Un Montréalais réclame 125 000$ pour une intervention policière «brutale»

Brice Dossa affirme avoir subi notamment du profilage racial et un trouble de stress post-traumatique associé à une intervention policière « brutale ».
Graham Hughes La Presse canadienne Brice Dossa affirme avoir subi notamment du profilage racial et un trouble de stress post-traumatique associé à une intervention policière « brutale ».

Un homme noir de 44 ans poursuit la Ville de Montréal et deux agents de son corps de police dans l’espoir d’obtenir un dédommagement de 125 000 $ à la suite d’une arrestation « brutale » qu’il associe à un cas de profilage racial.

Le 3 novembre dernier, Brice Dossa, un préposé aux bénéficiaires originaire du Bénin, se dirige à pied vers sa voiture après s’être rendu dans un restaurant du Marché central, dans Ahuntsic-Cartierville, lorsqu’il remarque un véhicule immobilisé derrière le sien.

« Alors qu’il s’apprête à toucher la poignée de sa portière, il sent quelqu’un derrière lui tirer brutalement son bras droit pour le ramener en arrière », détaille une demande introductive d’instance déposée mardi à la Cour supérieure du Québec. Le Montréalais est représenté par l’avocat Fernando Belton, qui se spécialise dans les dossiers de profilage racial.

Un autre policier en civil vient alors prêter main-forte à son collègue pour maîtriser M. Dossa, qui craint d’être victime d’une « attaque gratuite ou à dessein de deux civils », les agents de la paix n’ayant pas encore précisé être de la police. « Ne comprenant pas ce qui se passe, il a très peur », indique la poursuite.

Les deux policiers passent alors les menottes aux poignets de l’homme, qui demande pour quelles raisons il a ainsi été mis en état d’arrestation. « À la suite des questionnements de M. Dossa concernant l’intervention, les deux individus en civil s’identifient comme étant des policiers et lui mentionnent que son véhicule Honda CR-V a été identifié comme un bien volé », indique la poursuite.

Erreur

Or, les policiers ne demandent aucune pièce d’identité à M. Dossa, et effectuent plutôt une vérification téléphonique d’une durée de 10 à 15 minutes après avoir menotté le père de famille. Les deux policiers constatent alors qu’ils ont commis une erreur : le véhicule en question appartient bel et bien à Brice Dossa, qui a acquis celui-ci légalement.

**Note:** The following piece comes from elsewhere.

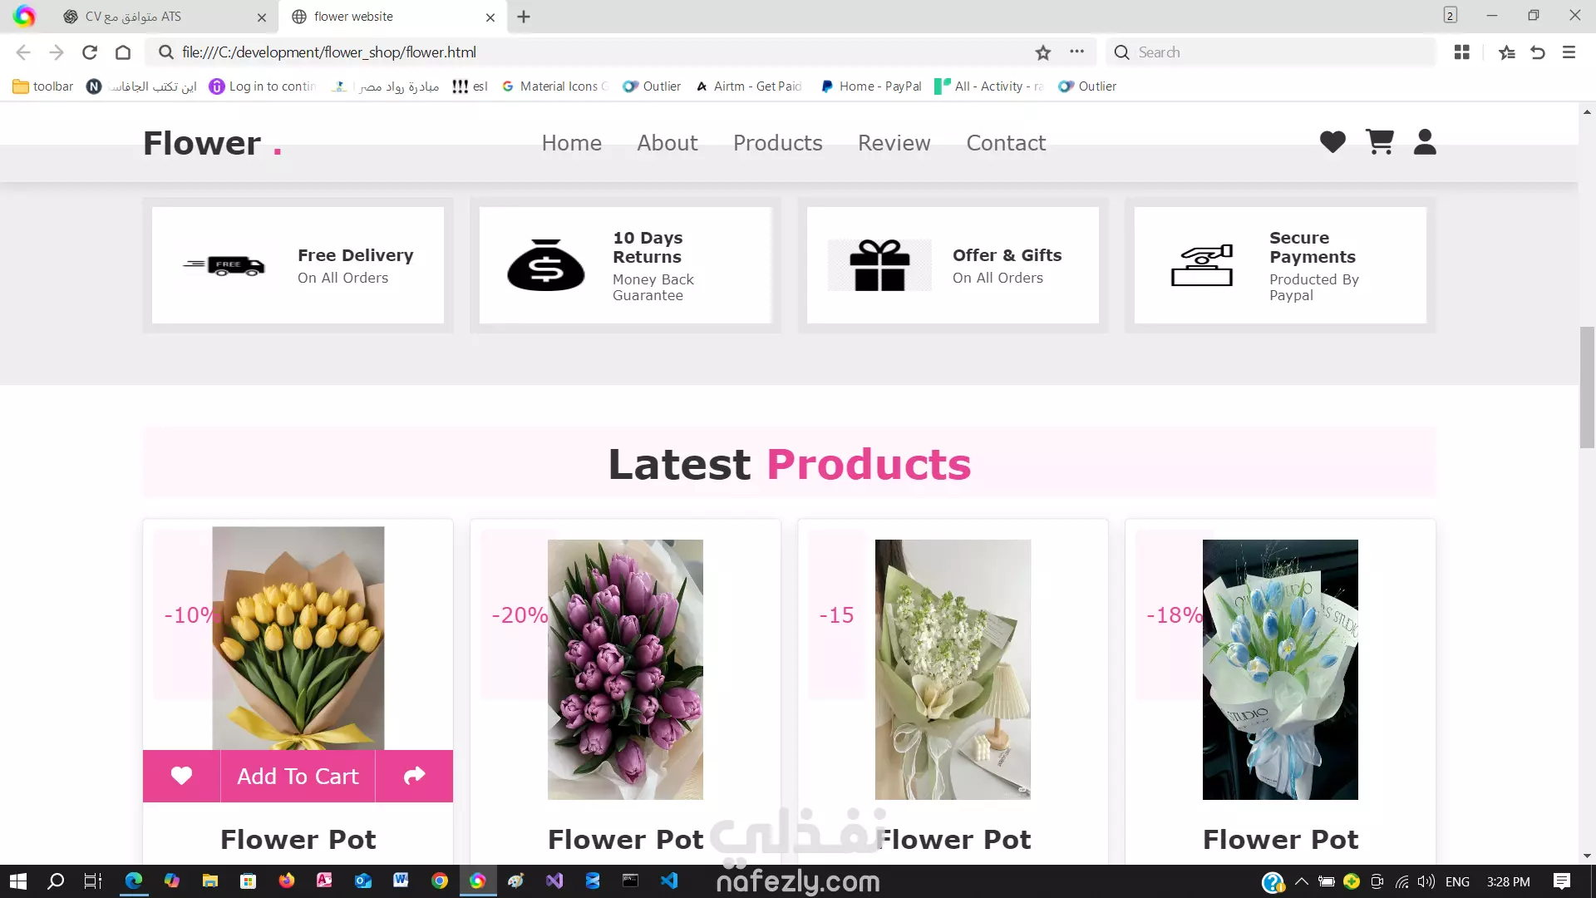Click the Add To Cart button
Image resolution: width=1596 pixels, height=898 pixels.
(x=298, y=776)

M. Dossa demande alors aux policiers de lui retirer les menottes, qui lui ont blessé les poignets. C’est alors que les policiers constatent qu’ils n’ont pas les clés de celles-ci en leur possession.

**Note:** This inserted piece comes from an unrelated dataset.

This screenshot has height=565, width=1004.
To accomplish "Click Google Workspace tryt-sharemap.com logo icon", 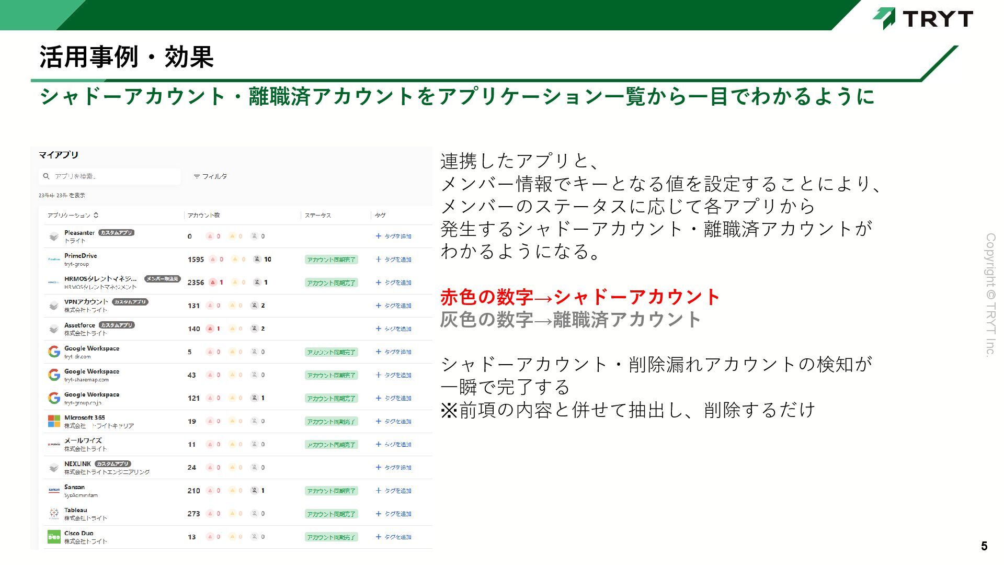I will [x=54, y=375].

« Indigné, M. Dossa demande aux deux policiers du SPVM [Service de police de la Ville de Montréal] s’il a ce traitement-là parce qu’il a la peau noire, puisque les policiers du SPVM lui ont mentionné que le véhicule était volé alors qu’il n’y avait pas eu d’enquête avant de l’arrêter », mentionne la poursuite. Pourtant, « une simple vérification dans leur système », de la part des policiers, « aurait permis de ne pas user de force excessive ou d’intervenir illégalement auprès de M. Dossa », ajoute le document.

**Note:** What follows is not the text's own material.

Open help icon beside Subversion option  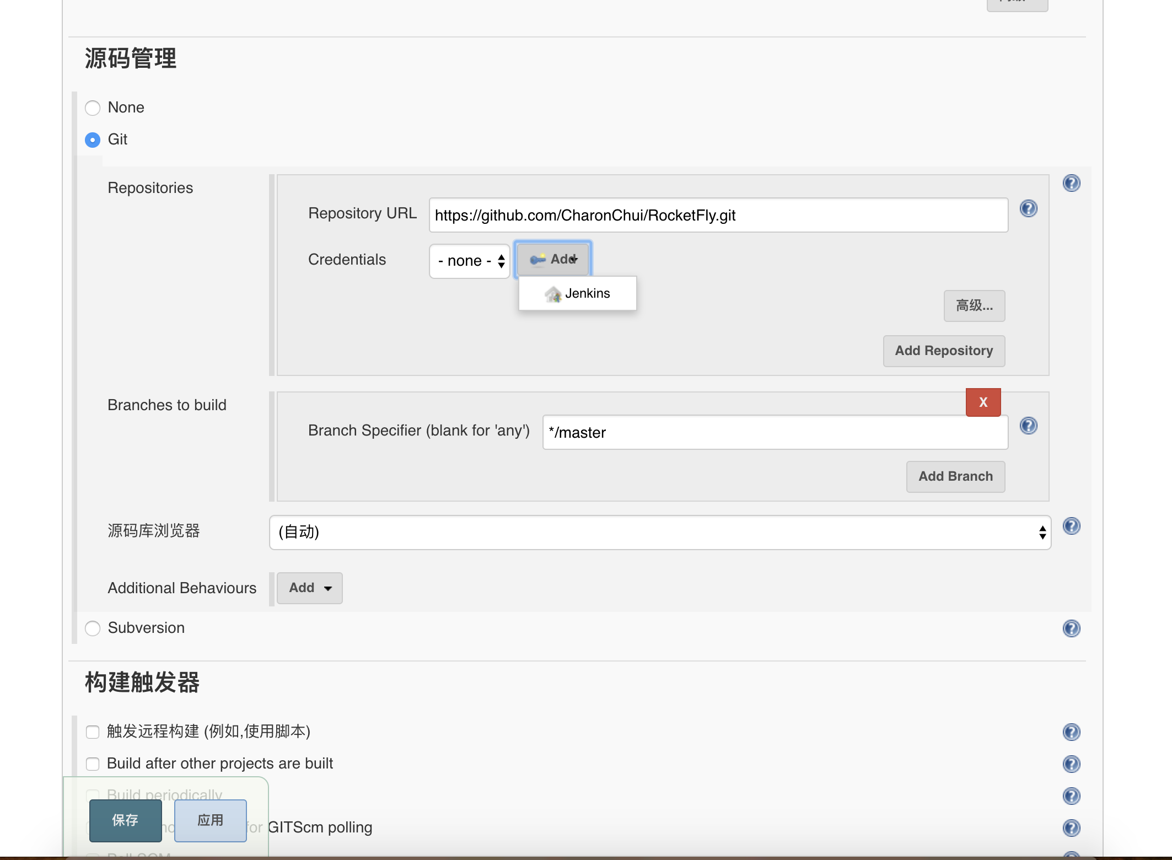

Cette intervention policière, au terme de laquelle Brice Dossa a finalement été libéré de ses menottes, avait d’ailleurs attiré une foule de piétons intrigués par cet événement. Une vidéo de la scène a ensuite été diffusée sur les réseaux sociaux et vue à des milliers de reprises. Devant l’indignation populaire qu’a soulevée cette arrestation, le SPVM a annoncé quelques jours plus tard avoir ouvert une enquête pour faire la lumière sur cette affaire.

Or, depuis, « au moins une plainte » a été déposée devant le Commissaire à la déontologie policière, qui a entamé sa propre enquête en lien avec cet événement, a indiqué le SPVM mercredi dans un courriel adressé au Devoir. Cette enquête a préséance sur celle menée à l’interne par le corps de police. « Si, au terme de l’enquête, le dossier est soumis au comité à la déontologie policière et que des sanctions sont imposées, le SPVM a, comme tout corps policier au Québec, une obligation légale de les appliquer », ajoute la déclaration écrite.

Le cabinet de la mairesse Valérie Plante et la Ville se sont quant à eux abstenus de commenter cette poursuite. Brice Dossa, pour sa part, réclame une somme totalisant 125 000 $ à la Ville, à titre d’employeur du SPVM, et aux deux agents de la paix impliqués dans cette affaire.

L’homme affirme avoir subi notamment du profilage racial ainsi qu’un trouble de stress post-traumatique associé à cette intervention policière, qui l’a forcé à s’absenter du travail pendant deux mois, sur recommandation d’un médecin. Il a alors subi des pertes financières importantes qui l’ont empêché de remplir ses obligations financières auprès de ses parents et de sa fille de 15 ans, mentionne la poursuite.